RICHARDSON, Texas--(BUSINESS WIRE)--Fuse Medical, Inc., (OTC: FZMD), (“Fuse” or the “Company”), announced the completion of the acquisition of CPM Medical Consultants, LLC (“CPM”), a privately-owned nationwide distributor of medical device implants and biologics, (the “Acquisition”). The effective date of closing was December 31, 2017.
Following the completion of the Acquisition, CPM operates as a wholly-owned subsidiary of Fuse.
The Company has prepared unaudited pro forma financial information in connection with the Acquisition that can be read on the Company’s Current Report on Form 8-K, which the Company filed with the Securities and Exchange Commission today.
About Fuse Medical, Inc.
Fuse provides a broad portfolio of orthopedic implants including internal and external fixation products; upper and lower extremity plating; total joint reconstruction; soft tissue fixation and augmentation for sports medicine procedures; full spinal implants for trauma, degenerative disc disease, and deformity indications; human allografts, substitute bone materials, and tendons; and regenerative tissues and fluids to augment orthopedic surgeries and wound care. For more information about Fuse, please visit: www.fusemedical.com.

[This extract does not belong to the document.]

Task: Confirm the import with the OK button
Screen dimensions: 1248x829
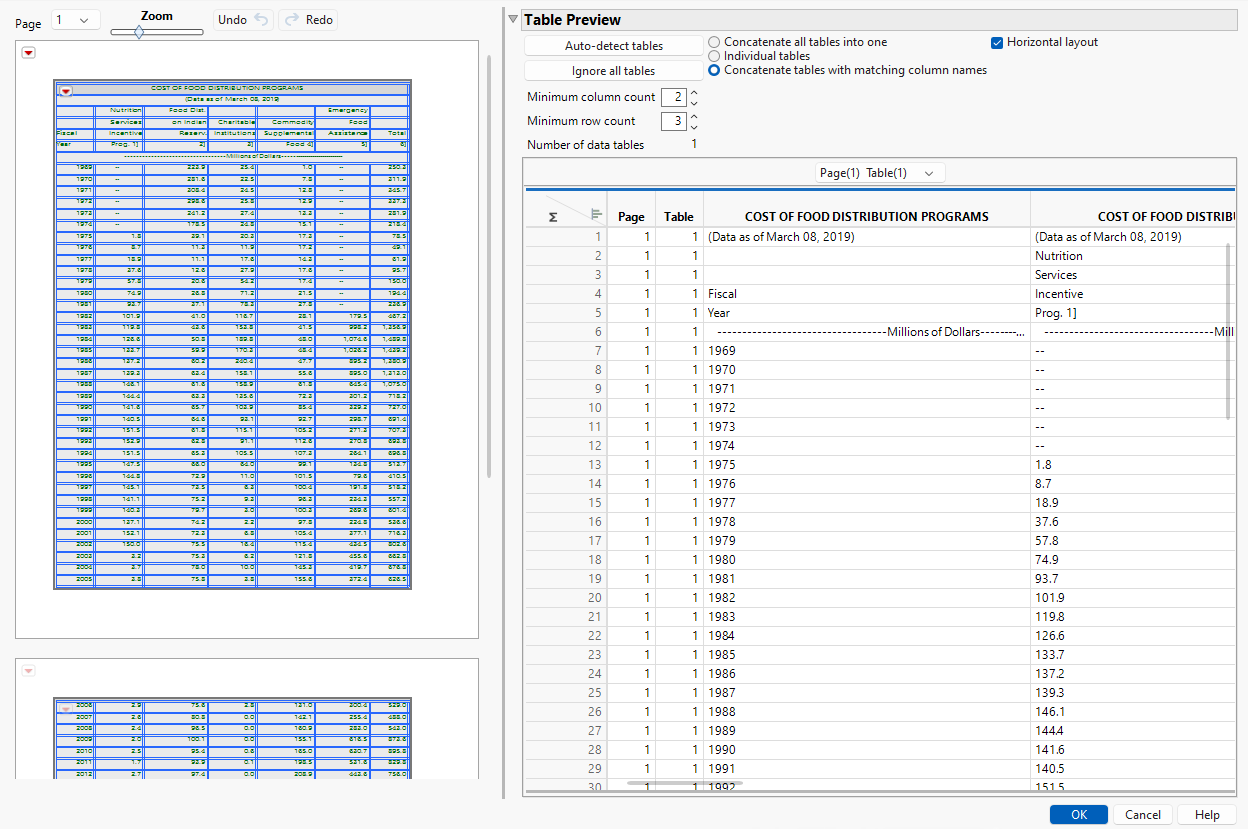Action: pos(1078,814)
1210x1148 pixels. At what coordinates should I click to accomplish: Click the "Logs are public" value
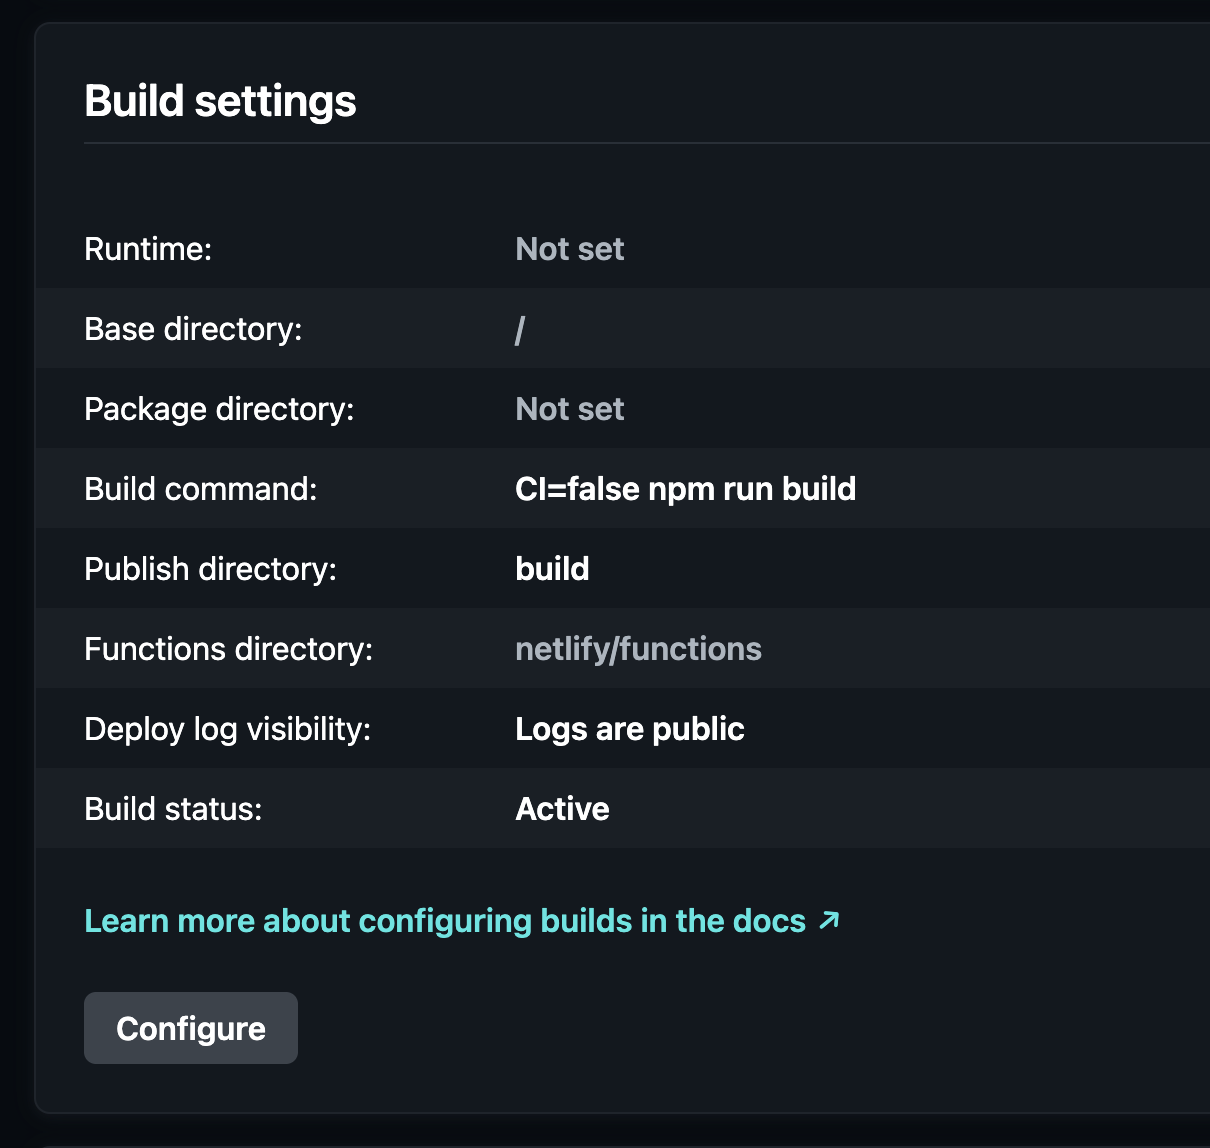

Certain statements in this press release, including those related to an anticipated purchase of all of the outstanding membership units and plans for the consolidated company, constitute “forward-looking statements” within the meaning of the federal securities laws. Words such as “may,” “might,” “will,” “should,” “believe,” “expect,” “anticipate,” “estimate,” “continue,” “predict,” “forecast,” “project,” “plan,” “intend,” or similar expressions or statements regarding intent, belief, or current expectations, are forward-looking statements. While the Company believes these forward-looking statements are reasonable, undue reliance should not be placed on any such forward-looking statements, which are based only on information available to the Company as of the date of this release. These forward-looking statements are based upon current estimates and assumptions and are subject to various risks and uncertainties, including, without limitation, those set forth in the Company’s filings with the Securities and Exchange Commission; the failure of the Company to close the transaction; and integration issues with the consolidated company. Thus, actual results could be materially different. The Company expressly disclaims any obligation to update or alter statements whether as a result of new information, future events, or otherwise, except as required by law.